With their help, I try to unpack the thorny paradoxes at the heart of our predicament: how it’s too late, and also never too late; how, ‘we’re all in this together—not!;’ how we must ‘learn to die as a civilisation.’ Along the way, I uncover a few home-grown philosophies — from tragic optimism to can-do pessimism to compassionate nihilism1 — to help us on our journey.
The stories and voices collected in the book, I Want a Better Catastrophe, that resulted, are dispatches from a world grappling with an impossible new reality, drawn from interviews, public conversations, and my own dawning realisation that climate catastrophe is no longer preventable.

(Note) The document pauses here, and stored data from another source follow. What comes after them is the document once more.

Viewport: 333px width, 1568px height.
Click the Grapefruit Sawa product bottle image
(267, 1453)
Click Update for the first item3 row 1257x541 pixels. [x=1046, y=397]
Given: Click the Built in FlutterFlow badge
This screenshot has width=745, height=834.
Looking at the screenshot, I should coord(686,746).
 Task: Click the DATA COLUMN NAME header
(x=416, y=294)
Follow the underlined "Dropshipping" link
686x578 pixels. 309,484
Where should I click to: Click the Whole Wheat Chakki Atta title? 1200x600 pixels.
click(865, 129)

I leave to others the hard policy prescriptions and the nitty-gritty of the science. The book is an existential map of our predicament, a matrix of our emotional options, an inventory of how the climate crisis is making and remaking our inner lives. It’s a guide to why — and why the hell not! — to act in the face of climate catastrophe. May it help you find your bearings — both spiritual and strategic — as you seek out a ‘better catastrophe.’
(I’ll be taking the book and the wider conversation on the road in the USA in Feb/March/April and then onto the UK/EU in May. Info at bettercatastrophe.com as my dates and places gel. Join me along the way if you can.)

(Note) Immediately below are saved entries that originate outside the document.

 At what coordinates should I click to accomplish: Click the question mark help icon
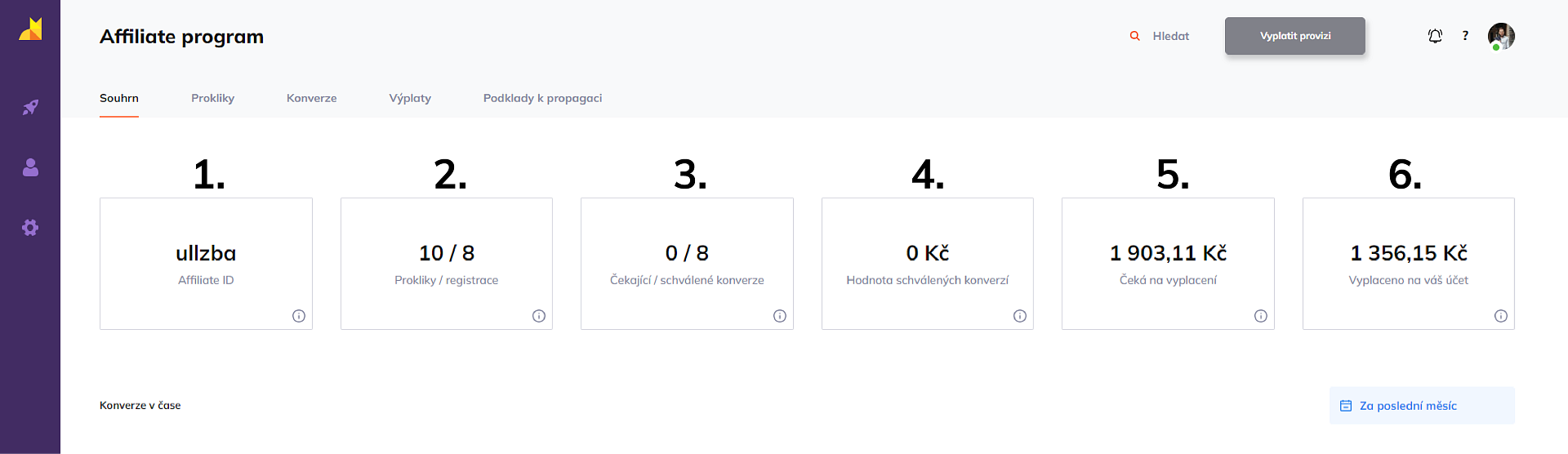coord(1465,36)
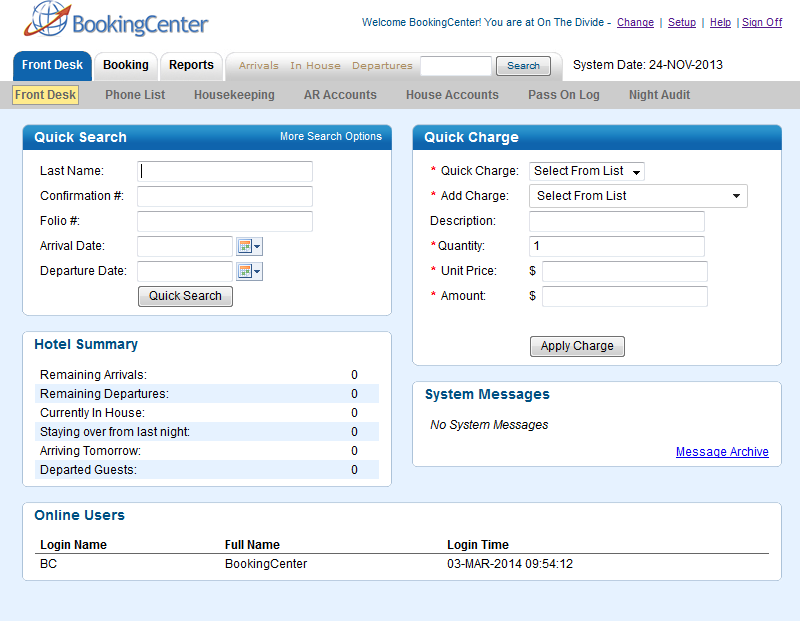Image resolution: width=800 pixels, height=628 pixels.
Task: Open the Arrival Date calendar picker icon
Action: tap(249, 246)
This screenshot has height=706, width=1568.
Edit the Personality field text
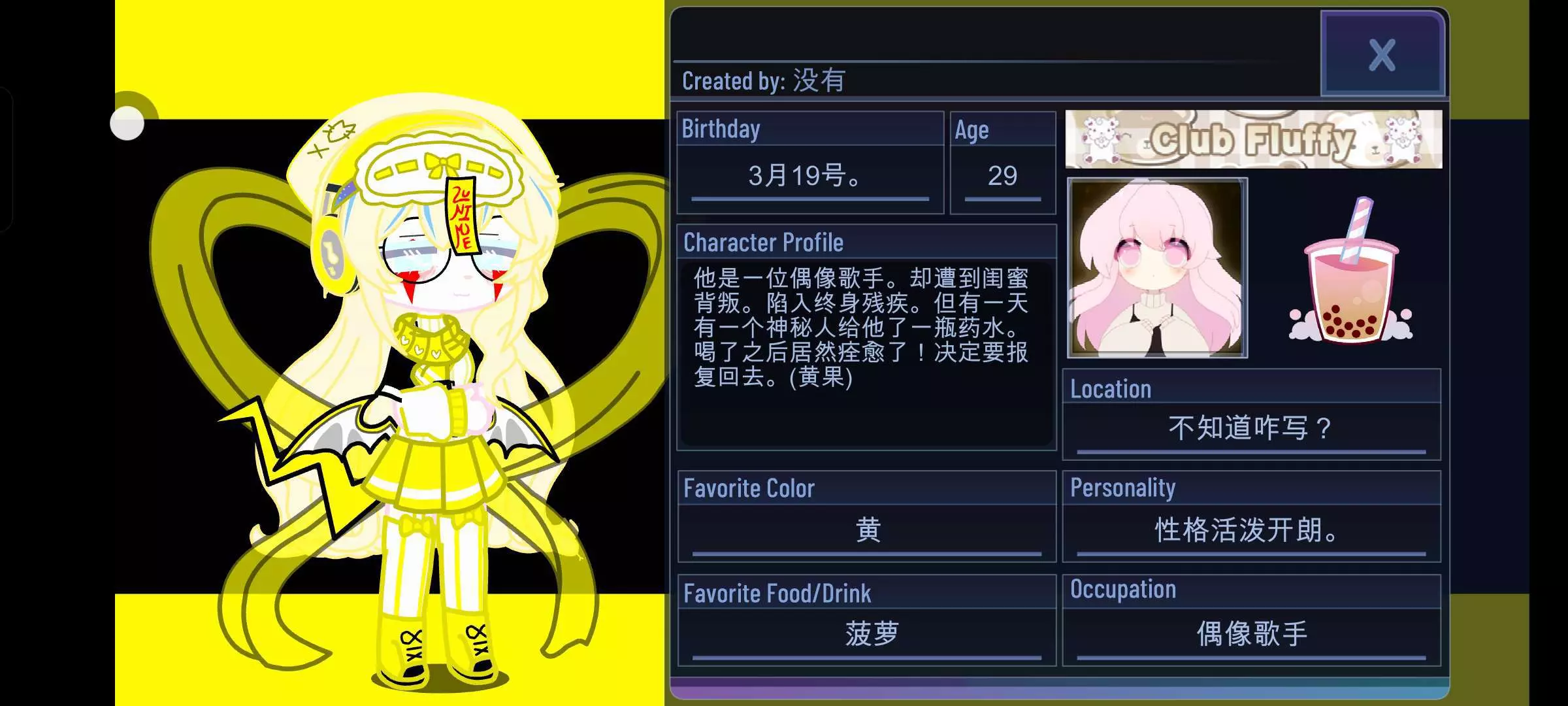click(x=1251, y=531)
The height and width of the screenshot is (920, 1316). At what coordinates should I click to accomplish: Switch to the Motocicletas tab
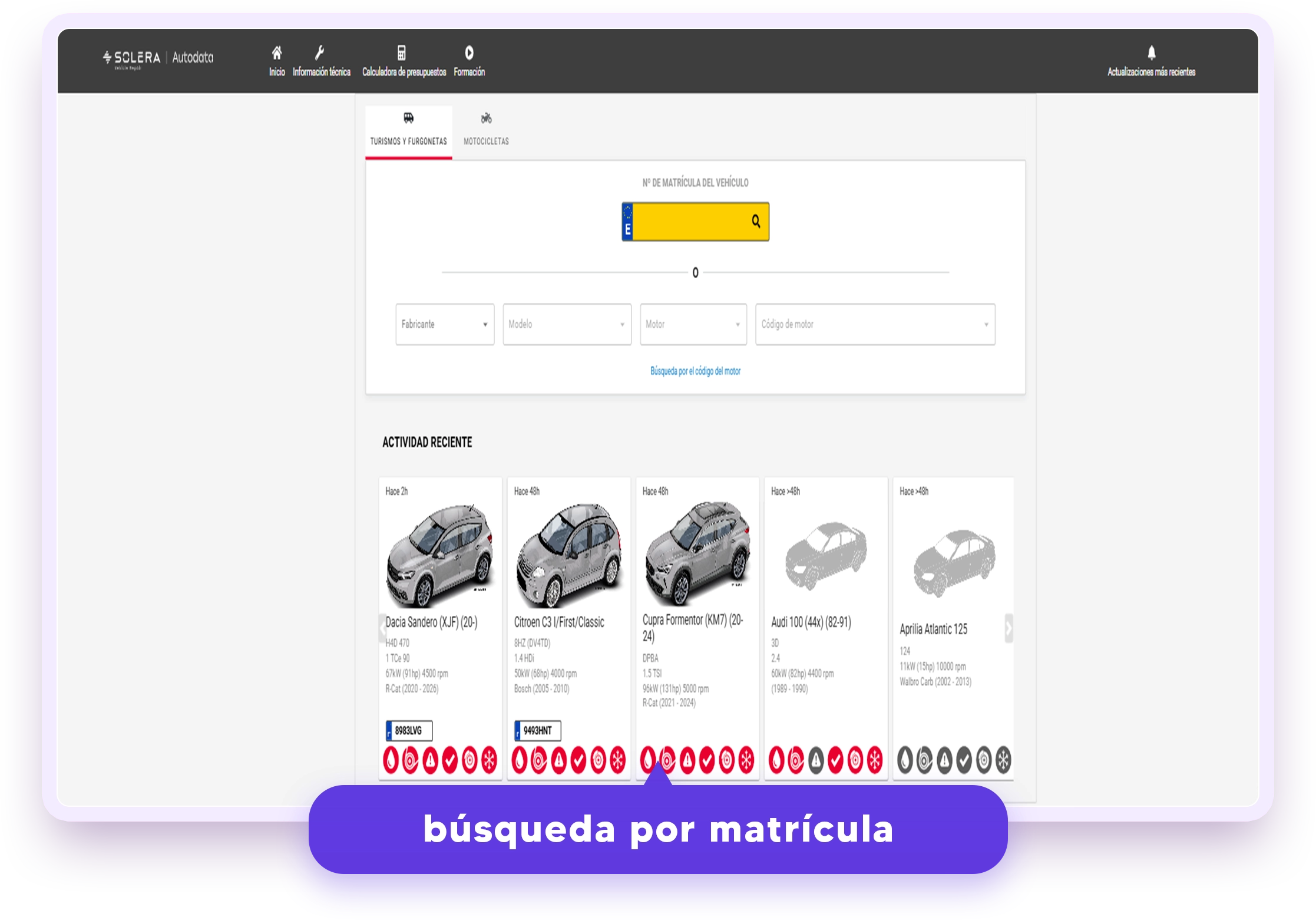pyautogui.click(x=486, y=130)
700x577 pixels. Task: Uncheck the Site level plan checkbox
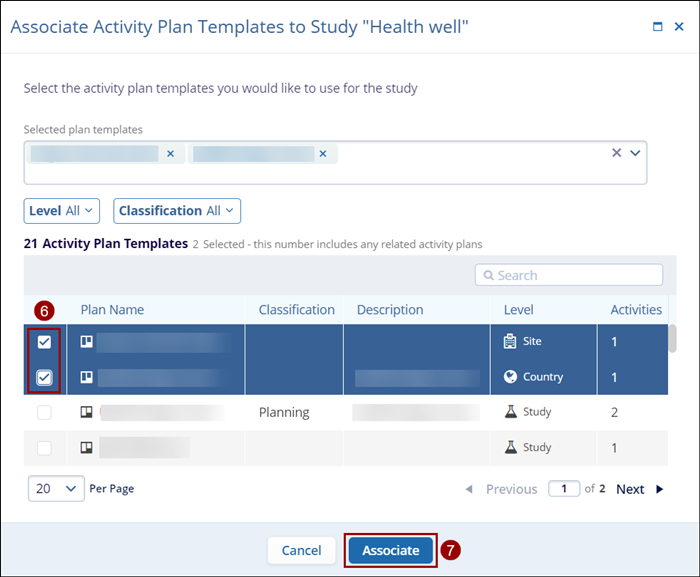coord(44,342)
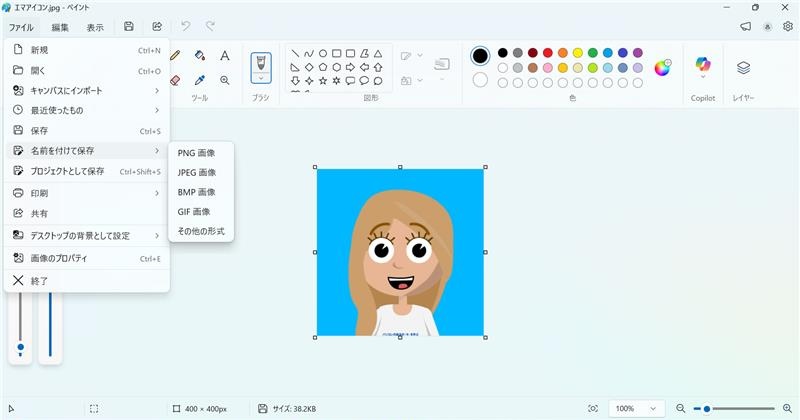Select the secondary white color circle
The height and width of the screenshot is (420, 800).
pyautogui.click(x=480, y=80)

How do you fix a predicament?
Many of us are living a quiet, less dramatic, slower-motion version of that dream. Today, for example, it’s glorious in New York. I’m biking around the edge of Manhattan. I pause to lie on the grass by the water. Hudson River Park, built on landfill reclaimed from the river, is the picture of tranquility: runners, toddlers, kids playing Frisbee, all framed by blue sky and handsome buildings. I try to imagine the sea wall the city elders will try to build here, before they abandon lower Manhattan—and maybe much of the city—to the chaos of Frankenstorms and rising tides.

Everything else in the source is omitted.